I agree with xnine but would add that I have a bed where the head end can be raised as well as the leg-end. I find this is a position that suits me very well as it makes it almost impossible to roll over onto my side, let alone onto my stomach.

However, My second thought on  this matter involves questioning whether it is absolutely necessary to be thinking that someone, who has spent ther lives sleeping on their stomach, should now be forced to do anything different. Surely, it is not beyond the ingenuity of mankind to devise a sleeping arangement to accommodate the sleeping in a downwards position?

My thoughts move towards the the massage-table approach, where the bed is adapted to make the downwards sleeper as comfortanble as possible by making a custom-made hole for the nose and face to sit in the right position to be able to breath. I would also look to have indentations so that the breasts are not unduly uncomfortable being squashed for long periods. Then there is the matter of catering for a stoma. This is something I have thought about before because I irrigate and it occured to me, that having a bed with a hole in it would be ideal for the stoma to drain off without all that annoying coagulation around the actual stoma site.
○ ○ ○ ○ ○ ○ ○
_What you need to do_
**a)** From the post about sleeping positions, extract the part that begins with the words containing "I agree with" and ends with "onto my stomach.".
**b)** Check whether each statement agrees with the post about sleeping positions. Answer yes or no, and quote the words of the post that decide it.
(i) The writer's bed can be raised at the head end as well as the leg end.
(ii) The writer finds that this raised position makes it easy to roll onto the stomach.
(iii) The writer had never considered the matter of a stoma before.

_Stored data_
○ ○ ○ ○ ○ ○ ○
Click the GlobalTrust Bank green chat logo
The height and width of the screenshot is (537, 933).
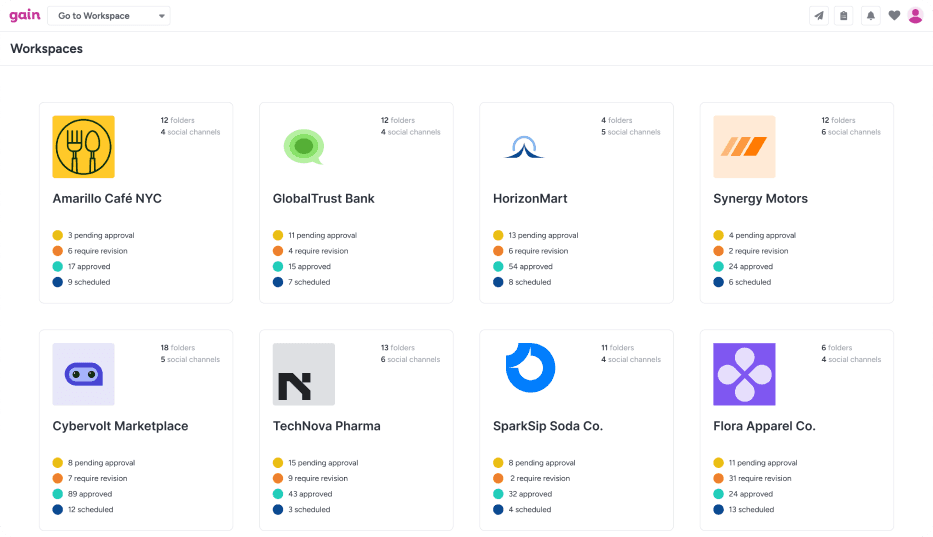tap(304, 147)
○ ○ ○ ○ ○ ○ ○
_Answers to the exercise_
**a)**
I agree with xnine but would add that I have a bed where the head end can be raised as well as the leg-end. I find this is a position that suits me very well as it makes it almost impossible to roll over onto my side, let alone onto my stomach.

**b)**
(i) Yes: "I have a bed where the head end can be raised as well as the leg-end."
(ii) No: "it makes it almost impossible to roll over onto my side, let alone onto my stomach."
(iii) No: "This is something I have thought about before because I irrigate"